Joël Renault et Pascal Portelli, Fondateur de Delta Dore et Président du Directoire

#Quoi de neuf ? Publié le 13 juin 2020 par L'Echo de la Baie

Née de la crise pétrolière en 1970, Delta Dore a connu plusieurs crises. Sources d’incertitudes et de difficultés, elles ont été aussi sources d’apprentissages et de projections nouvelles vers l’avenir. A la lumière de ces expériences, quelles leçons les dirigeants de l’entreprise tirent-ils de la crise actuelle, et quelles nouvelles perspectives envisager pour demain ? Pascal Portelli, Président du Directoire de Delta Dore, et Joël Renault, Président fondateur de l’entreprise, se sont prêtés au jeu de l’interview.
Regards croisés sur l’impact des crises passées et en cours sur Delta Dore.

pascal portelli joel renault delta dore

Qu’avez-vous appris des crises passées chez Delta Dore ?

Joël Renault : En 50 ans, DELTA DORE a vécu 7 crises plus ou moins importantes. C’est un cycle quasi régulier de 7 ans : pendant 2 ans, tout le monde se mobilise pour redresser la barre. Pendant 3 ans, tout le monde semble être devenu raisonnable. Pendant 2 ans, tout le monde oublie, rebelote dans les excès… et crac … re-crise !
En 1973 et 1980, les 2 crises du pétrole ont été pour DELTA DORE révélatrices du bon choix d’activité faite à la création en 1970. J’ai écrit alors : « On ne pourra pas continuer impunément dans ce beau monde à gaspiller les énergies… »
Quand on crée une entreprise personne ne nous attend, il faut donc essayer d’être visionnaire. Trois thèmes qui semblaient porteurs à l’époque ont été choisis : Energie, Santé, Loisirs. Après les 2 crises, le choix fait de la maîtrise de la consommation d’énergie a été confirmé et depuis nous n’avons pas dérogé, tout en suivant tous les caprices des politiques et en y intégrant l’évolution des technologies.
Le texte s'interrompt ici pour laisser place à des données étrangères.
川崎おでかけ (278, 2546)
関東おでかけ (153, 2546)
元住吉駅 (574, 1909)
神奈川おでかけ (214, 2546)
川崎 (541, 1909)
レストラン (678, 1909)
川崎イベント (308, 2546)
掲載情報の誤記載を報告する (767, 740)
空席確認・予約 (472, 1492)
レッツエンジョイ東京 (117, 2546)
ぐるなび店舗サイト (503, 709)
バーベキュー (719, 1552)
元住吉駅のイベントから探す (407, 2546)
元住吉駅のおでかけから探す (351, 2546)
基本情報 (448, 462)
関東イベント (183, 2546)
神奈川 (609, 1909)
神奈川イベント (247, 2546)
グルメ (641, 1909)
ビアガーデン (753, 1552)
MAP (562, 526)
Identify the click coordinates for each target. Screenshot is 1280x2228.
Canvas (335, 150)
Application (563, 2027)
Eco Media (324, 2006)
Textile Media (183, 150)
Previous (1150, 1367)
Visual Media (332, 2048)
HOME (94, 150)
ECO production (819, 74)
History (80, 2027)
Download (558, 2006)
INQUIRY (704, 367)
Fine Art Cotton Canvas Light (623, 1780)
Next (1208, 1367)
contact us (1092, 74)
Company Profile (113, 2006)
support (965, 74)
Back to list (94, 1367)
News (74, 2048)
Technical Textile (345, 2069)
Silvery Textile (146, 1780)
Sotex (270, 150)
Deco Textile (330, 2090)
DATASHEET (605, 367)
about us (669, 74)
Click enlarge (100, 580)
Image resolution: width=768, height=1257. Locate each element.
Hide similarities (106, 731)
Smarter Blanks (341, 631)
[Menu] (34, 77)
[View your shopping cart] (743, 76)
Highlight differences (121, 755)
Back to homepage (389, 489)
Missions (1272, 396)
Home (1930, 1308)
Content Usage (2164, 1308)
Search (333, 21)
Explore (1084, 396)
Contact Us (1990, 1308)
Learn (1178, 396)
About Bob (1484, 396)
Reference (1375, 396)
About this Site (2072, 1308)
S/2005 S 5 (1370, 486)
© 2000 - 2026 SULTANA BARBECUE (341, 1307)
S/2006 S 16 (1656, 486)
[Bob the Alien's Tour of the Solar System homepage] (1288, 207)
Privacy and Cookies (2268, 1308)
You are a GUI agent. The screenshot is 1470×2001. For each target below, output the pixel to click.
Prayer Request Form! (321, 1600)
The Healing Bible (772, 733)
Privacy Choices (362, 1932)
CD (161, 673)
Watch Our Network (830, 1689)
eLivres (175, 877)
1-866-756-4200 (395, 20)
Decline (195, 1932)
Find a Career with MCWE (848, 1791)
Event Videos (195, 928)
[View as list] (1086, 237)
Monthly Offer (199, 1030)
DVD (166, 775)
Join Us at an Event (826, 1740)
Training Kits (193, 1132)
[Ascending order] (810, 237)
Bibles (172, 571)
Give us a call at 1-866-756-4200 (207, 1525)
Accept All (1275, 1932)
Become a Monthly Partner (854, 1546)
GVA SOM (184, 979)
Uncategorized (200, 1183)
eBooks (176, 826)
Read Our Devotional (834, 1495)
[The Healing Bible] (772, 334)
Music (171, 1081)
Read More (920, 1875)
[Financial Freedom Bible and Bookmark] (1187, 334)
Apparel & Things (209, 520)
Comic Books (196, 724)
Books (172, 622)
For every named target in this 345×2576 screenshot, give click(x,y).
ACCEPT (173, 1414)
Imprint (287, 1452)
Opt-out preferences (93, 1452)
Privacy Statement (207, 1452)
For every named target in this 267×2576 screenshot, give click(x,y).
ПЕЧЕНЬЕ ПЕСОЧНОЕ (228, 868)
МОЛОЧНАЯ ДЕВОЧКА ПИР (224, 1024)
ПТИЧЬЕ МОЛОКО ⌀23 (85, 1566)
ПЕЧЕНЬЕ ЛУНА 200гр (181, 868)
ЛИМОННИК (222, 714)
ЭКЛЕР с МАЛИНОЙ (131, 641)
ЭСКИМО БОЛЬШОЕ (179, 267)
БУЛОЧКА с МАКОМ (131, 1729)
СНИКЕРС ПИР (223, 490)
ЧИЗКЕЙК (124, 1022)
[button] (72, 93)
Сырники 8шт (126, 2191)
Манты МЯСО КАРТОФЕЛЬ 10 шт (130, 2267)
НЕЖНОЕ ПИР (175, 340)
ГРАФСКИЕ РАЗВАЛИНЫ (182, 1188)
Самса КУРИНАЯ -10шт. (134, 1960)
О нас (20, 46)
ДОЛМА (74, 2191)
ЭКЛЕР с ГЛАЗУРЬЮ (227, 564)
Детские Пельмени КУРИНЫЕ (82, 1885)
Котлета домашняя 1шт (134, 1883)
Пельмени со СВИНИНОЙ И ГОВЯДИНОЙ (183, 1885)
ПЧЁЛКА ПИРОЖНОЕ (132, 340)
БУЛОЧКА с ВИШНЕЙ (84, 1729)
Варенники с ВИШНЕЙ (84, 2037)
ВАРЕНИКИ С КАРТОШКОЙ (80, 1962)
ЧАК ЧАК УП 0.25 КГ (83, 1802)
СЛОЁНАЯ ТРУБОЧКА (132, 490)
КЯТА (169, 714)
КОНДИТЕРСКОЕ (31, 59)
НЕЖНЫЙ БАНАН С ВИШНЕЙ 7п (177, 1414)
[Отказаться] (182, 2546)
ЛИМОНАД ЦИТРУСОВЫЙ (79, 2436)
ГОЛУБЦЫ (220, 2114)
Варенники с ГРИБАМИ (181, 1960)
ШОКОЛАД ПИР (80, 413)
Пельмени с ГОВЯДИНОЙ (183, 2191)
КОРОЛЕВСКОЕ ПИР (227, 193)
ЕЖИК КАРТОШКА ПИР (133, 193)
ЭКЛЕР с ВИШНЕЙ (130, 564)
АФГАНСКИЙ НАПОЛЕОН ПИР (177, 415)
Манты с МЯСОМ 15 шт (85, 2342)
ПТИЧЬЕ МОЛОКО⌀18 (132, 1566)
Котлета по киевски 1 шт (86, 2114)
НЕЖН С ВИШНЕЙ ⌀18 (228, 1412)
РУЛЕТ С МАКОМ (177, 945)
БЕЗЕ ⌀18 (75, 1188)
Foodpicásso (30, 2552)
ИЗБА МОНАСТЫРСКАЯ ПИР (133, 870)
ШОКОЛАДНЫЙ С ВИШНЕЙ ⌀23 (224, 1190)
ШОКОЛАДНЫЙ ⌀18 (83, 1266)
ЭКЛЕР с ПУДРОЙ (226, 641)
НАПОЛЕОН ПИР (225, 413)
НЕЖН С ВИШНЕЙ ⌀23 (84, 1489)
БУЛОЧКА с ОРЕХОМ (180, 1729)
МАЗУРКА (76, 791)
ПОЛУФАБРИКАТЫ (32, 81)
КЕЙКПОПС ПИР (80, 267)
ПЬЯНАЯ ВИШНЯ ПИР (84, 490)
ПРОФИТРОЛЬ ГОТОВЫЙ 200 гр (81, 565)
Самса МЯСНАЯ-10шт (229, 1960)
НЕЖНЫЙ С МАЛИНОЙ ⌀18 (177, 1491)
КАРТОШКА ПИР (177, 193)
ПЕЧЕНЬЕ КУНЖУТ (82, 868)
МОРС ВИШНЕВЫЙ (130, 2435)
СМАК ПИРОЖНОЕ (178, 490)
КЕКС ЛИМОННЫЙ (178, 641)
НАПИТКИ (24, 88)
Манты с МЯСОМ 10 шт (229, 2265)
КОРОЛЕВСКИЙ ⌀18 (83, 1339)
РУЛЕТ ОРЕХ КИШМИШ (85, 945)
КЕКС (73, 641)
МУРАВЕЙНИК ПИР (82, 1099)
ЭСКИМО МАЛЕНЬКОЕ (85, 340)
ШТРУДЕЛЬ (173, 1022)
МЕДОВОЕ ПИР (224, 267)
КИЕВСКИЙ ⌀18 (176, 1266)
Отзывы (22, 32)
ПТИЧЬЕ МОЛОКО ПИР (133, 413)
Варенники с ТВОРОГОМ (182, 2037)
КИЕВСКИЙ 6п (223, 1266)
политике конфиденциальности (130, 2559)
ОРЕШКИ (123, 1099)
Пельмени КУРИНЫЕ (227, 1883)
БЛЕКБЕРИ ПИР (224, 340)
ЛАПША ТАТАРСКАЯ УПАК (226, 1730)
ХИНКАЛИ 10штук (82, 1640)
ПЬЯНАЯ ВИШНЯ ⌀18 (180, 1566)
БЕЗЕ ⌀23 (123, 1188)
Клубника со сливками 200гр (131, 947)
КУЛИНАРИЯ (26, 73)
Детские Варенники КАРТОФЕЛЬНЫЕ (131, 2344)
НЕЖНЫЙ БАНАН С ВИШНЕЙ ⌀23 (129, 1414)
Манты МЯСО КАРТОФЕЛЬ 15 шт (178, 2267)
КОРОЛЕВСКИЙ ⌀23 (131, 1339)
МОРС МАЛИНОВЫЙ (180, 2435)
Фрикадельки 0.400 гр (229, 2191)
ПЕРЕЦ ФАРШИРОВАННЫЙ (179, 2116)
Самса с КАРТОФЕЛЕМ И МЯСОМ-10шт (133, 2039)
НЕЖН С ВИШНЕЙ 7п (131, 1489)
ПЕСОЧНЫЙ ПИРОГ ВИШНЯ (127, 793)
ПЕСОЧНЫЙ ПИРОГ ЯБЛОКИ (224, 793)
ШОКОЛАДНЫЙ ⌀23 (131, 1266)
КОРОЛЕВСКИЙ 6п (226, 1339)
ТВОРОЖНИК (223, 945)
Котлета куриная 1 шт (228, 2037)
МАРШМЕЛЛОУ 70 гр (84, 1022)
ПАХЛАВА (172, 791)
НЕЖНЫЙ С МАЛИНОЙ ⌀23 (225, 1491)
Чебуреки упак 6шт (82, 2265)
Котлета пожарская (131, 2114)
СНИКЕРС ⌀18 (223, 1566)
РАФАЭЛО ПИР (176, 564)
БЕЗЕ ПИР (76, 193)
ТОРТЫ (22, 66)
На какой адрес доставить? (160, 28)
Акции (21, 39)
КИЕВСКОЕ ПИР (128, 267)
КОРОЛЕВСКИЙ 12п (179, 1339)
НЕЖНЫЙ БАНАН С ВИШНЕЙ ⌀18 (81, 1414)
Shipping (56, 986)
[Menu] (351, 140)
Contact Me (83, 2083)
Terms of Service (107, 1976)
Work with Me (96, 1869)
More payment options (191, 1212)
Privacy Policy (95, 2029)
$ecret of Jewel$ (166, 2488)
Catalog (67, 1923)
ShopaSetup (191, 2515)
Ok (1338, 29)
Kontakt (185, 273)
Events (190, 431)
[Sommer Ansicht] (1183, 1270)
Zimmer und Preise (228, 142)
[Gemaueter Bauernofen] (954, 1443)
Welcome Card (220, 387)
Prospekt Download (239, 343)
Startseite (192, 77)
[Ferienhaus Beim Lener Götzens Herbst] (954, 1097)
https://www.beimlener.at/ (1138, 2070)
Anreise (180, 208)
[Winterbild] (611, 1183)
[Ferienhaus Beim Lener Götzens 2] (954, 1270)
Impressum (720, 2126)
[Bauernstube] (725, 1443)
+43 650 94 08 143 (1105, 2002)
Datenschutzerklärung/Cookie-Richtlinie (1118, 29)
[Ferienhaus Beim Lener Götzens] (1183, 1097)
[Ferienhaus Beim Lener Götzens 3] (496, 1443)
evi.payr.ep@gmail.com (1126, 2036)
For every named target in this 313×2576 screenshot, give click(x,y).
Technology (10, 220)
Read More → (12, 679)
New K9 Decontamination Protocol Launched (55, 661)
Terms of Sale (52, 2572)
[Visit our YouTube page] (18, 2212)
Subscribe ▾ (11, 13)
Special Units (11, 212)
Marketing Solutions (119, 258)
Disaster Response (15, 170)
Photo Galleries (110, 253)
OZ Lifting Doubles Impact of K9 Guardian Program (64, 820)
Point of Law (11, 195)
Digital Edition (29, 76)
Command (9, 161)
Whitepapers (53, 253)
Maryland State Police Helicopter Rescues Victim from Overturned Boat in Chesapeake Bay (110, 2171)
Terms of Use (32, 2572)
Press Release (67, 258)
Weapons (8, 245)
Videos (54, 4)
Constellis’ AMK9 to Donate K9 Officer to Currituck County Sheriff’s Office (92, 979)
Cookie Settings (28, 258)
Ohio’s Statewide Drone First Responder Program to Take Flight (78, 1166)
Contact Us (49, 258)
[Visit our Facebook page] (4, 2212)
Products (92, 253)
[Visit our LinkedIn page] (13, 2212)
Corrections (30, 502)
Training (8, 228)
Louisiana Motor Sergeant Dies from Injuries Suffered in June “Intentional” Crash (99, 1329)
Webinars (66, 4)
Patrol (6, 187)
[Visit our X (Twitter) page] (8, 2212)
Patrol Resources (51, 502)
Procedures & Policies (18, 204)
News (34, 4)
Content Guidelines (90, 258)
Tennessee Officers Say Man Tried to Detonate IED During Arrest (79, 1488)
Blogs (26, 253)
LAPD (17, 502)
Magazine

Quels sont leurs impacts et comment vous ont elles permis de progresser ?

Pascal Portelli : Les crises sont des révélateurs : c’est dans ces moments difficiles qu’on voit clairement qui est solide et qui ne l’est pas, qui a de la volonté et qui n’en a pas, qui a du cœur et de l’envie et qui « sonne creux ». C’est vrai pour les humains comme pour les organisations. Les crises mettent à nu nos faiblesses.
On ne peut plus procrastiner ou se trouver des excuses, sinon on se met en danger de mort. Les paroles ne suffisent pas, il faut agir, et vite.
Elles révèlent aussi nos générosités et tout ce que l’espèce humaine a de meilleur. Deux citations de Churchill sur la guerre résument tout cela, en évoquant le peuple anglais au début du blitz, et les pilotes de la RAF à la fin :
« De la sueur, du sang, des larmes » et « jamais tant de gens n’ont dû autant à si peu ».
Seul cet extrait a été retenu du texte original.